Não se pode criticar ao todo o patrimonialismo. Ele é a resposta para uma tradicional anomalia da burocracia estatal e da legislação brasileira. Quanto mais leis inúteis e burocratas de má vontade, mais o jeitinho de fugir deles. Não se pode culpar totalmente o expediente do advogado esperto. Procurar parentes e amigos para fugir do lugar comum da papelada inútil e do funcionário hostil é a única solução viável dentro do turbilhão caótico dos fóruns. O problema é entender a psicologia desse povo. Divulga-se a idéia mágica de que a solução para se resolver esses problemas burocráticos é criar mais leis e burocracia. No final das contas, o causídico médio foge das leis vigentes que defende na teoria.

Já vi muito advogado talentoso afirmar que o problema da justiça brasileira é a "preguiça" da magistratura ou a "falta" de mais juízes e funcionários. Até certo ponto, a história da preguiça é um dado verdadeiro. Os juízes só querem trabalhar alguns dias da semana e não estão dando a mínima para a papelada jogada no depósito dos fóruns. Muitos deles, de plano, fazem questão de arquivar muitos processos, para poupar serviços. O ódio entre advogados e juízes é mútuo. Os advogados, desesperados por uma sentença que dura anos para sair, infernizam os magistrados rabugentos por mais trabalho. E os juízes se escondem em seus gabinetes, repassando a batata quente aos assessores, que na maior má vontade e cara de pau, dizem aos advogados que seus chefes não se encontram mais em seus recintos.

Se não bastasse a sociedade cartorial que representa a advocacia atual, existem as provas da OAB, estranha bizarrice digna das guildas medievais. Há mais ou menos um século, advogar era um ofício livre.
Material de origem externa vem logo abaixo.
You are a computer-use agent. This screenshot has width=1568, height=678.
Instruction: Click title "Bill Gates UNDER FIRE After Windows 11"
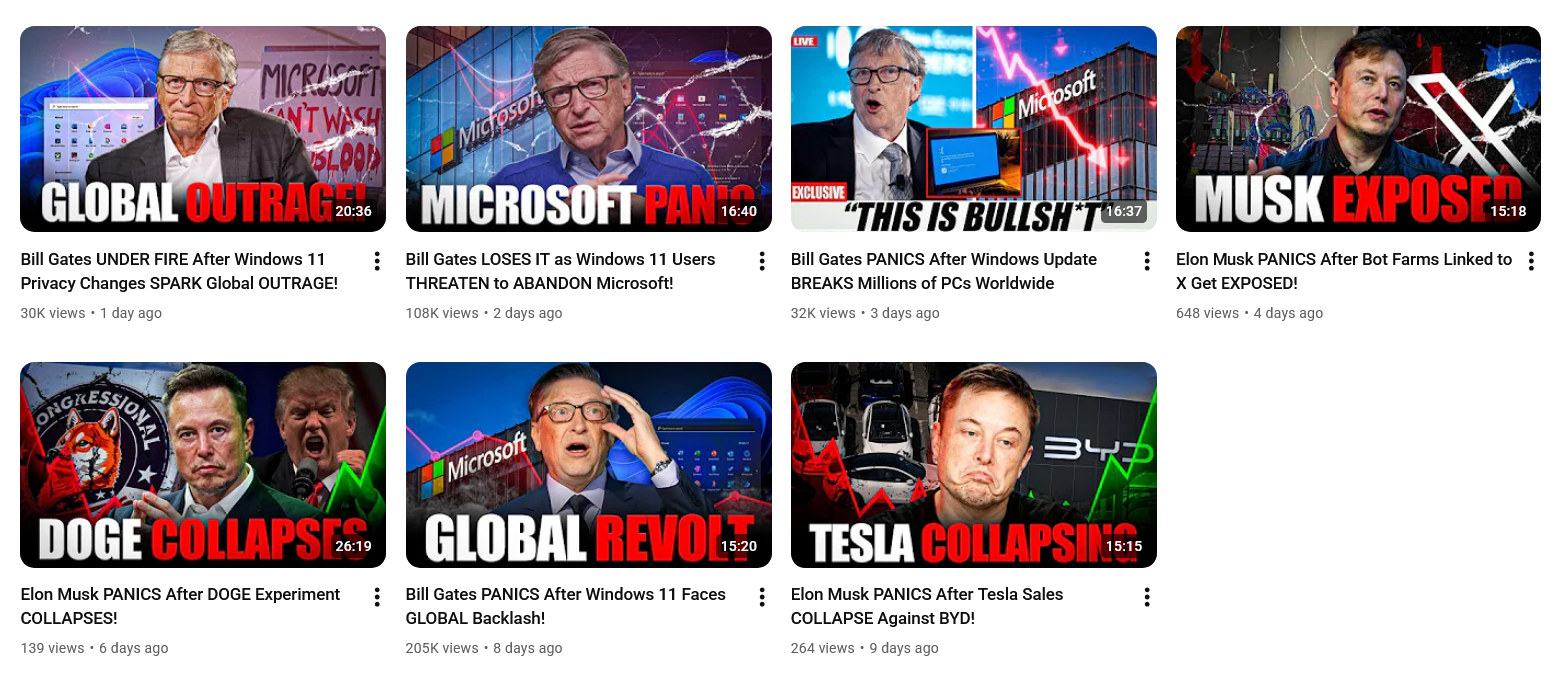click(173, 259)
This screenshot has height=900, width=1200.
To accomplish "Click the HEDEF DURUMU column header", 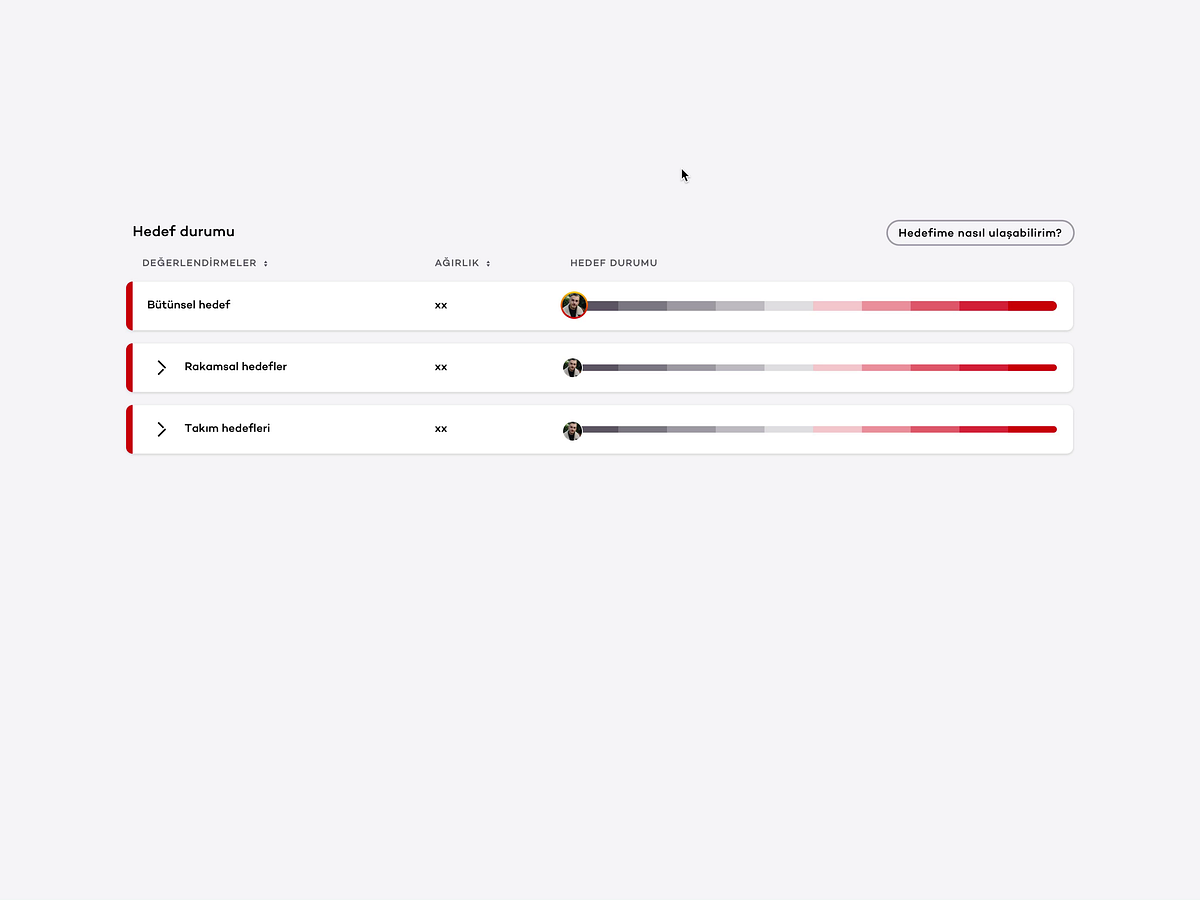I will (614, 263).
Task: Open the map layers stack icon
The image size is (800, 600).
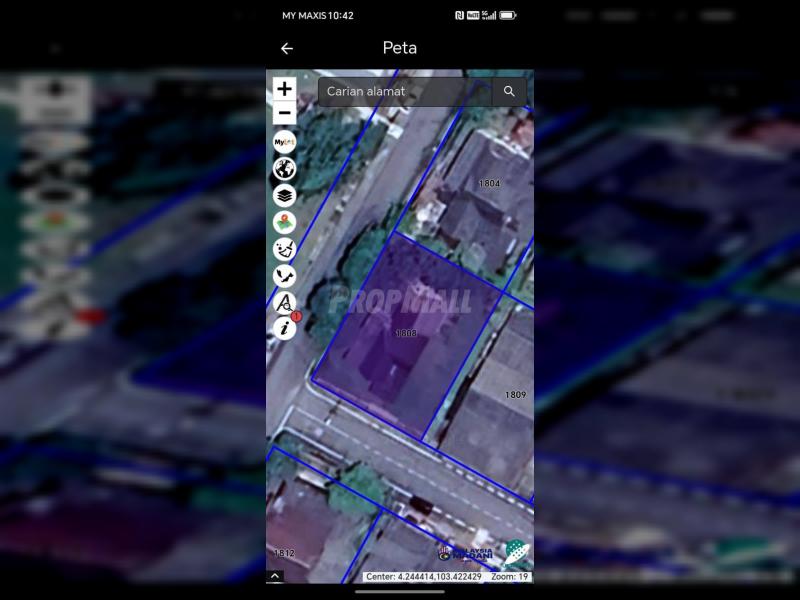Action: click(284, 196)
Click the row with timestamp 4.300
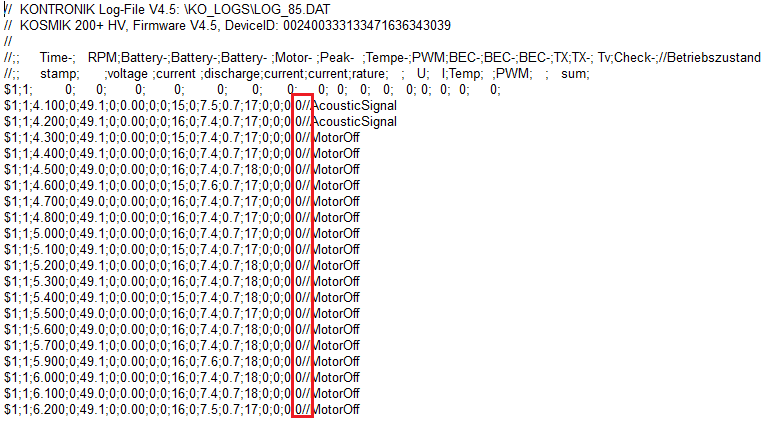The height and width of the screenshot is (422, 767). coord(182,138)
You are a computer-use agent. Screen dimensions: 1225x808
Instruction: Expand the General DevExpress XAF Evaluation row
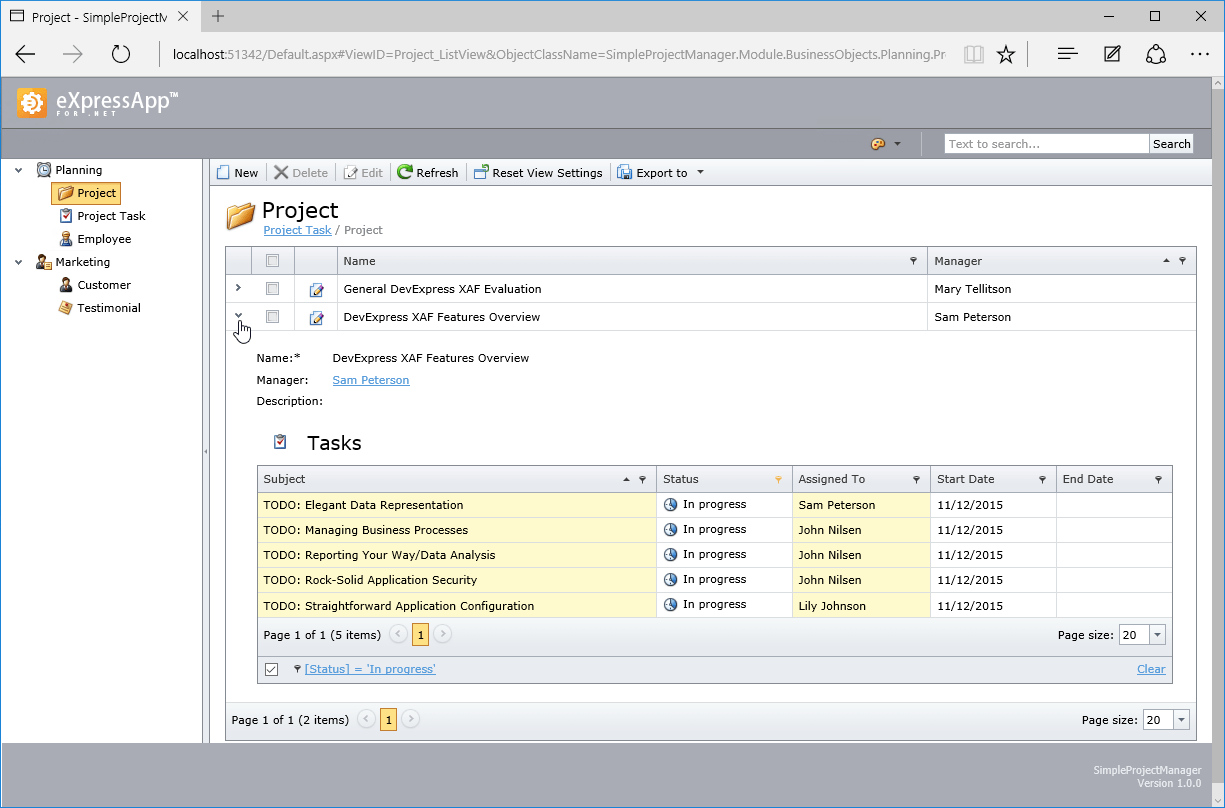[x=238, y=288]

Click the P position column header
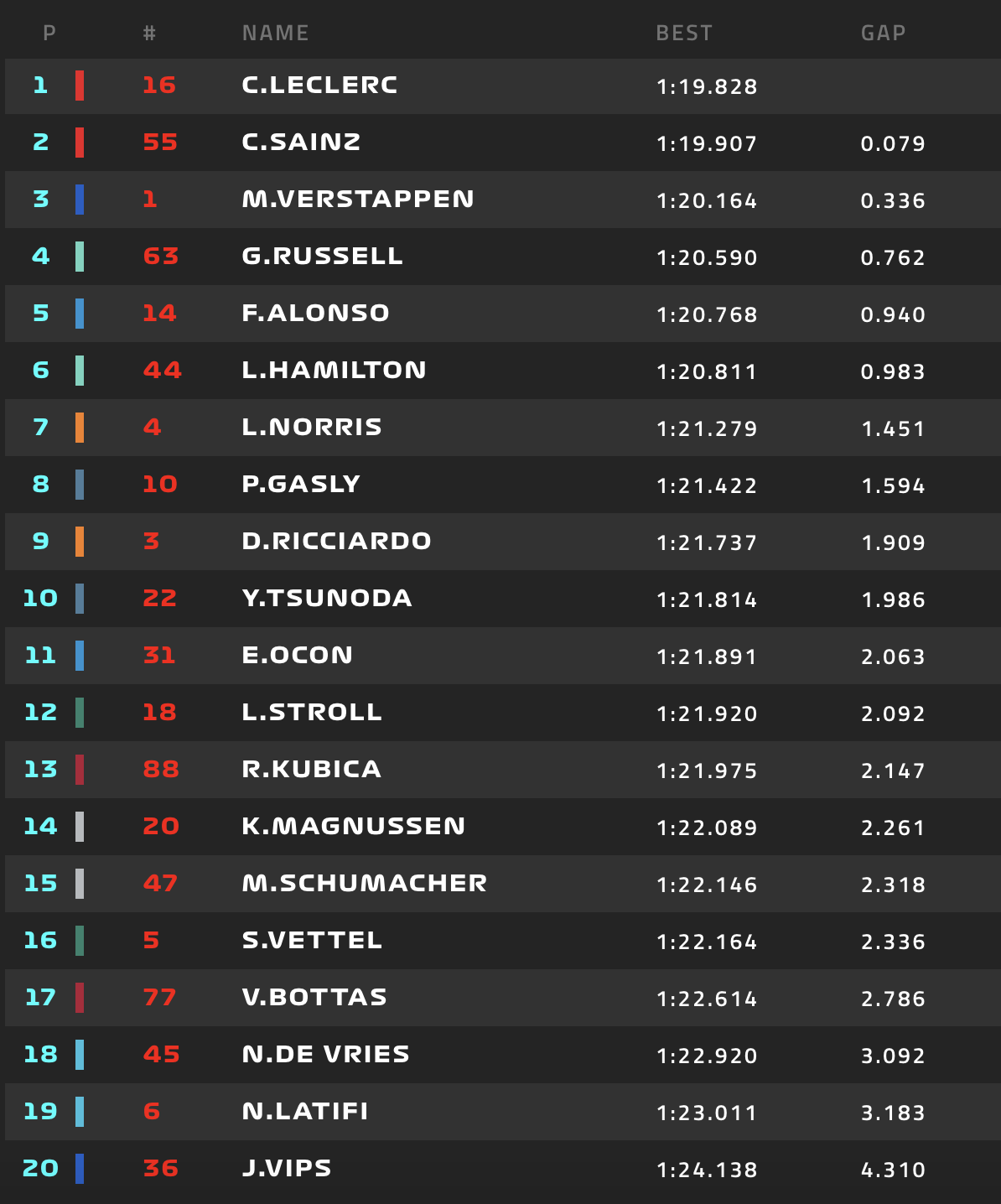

Hoje, não basta ser bacharel em direito. Deve-se sujeitar ao crivo de uma corporação de ofício. A justificativa é a qualificação profissional do advogado e a fiscalização da prática jurídica. Na prática, porém, apenas reserva de mercado, para restringir o livre exercício da profissão. Daí o estranho costume de muitos bacharéis prepararem suas petições e pedirem assinaturas de seus colegas advogados registrados na OAB. Anomalia criada pelo simples fato de que a advocacia se tornou o monopólio de uma categoria diminuta e privilegiada de pessoas, enfurnada numa guilda moderna. O advogado da OAB, por assim dizer, não é um profissional liberal, mas uma aberrante criatura paraestatal.

Não são poucas as vezes em que penso em fugir dessa sina. Minha vida ideal seria a academia, a universidade. Mas, tal como na advocacia, a vida acadêmica também é um cartel. O Brasil ainda é um país mercantilista. O capitalismo não chegou aqui.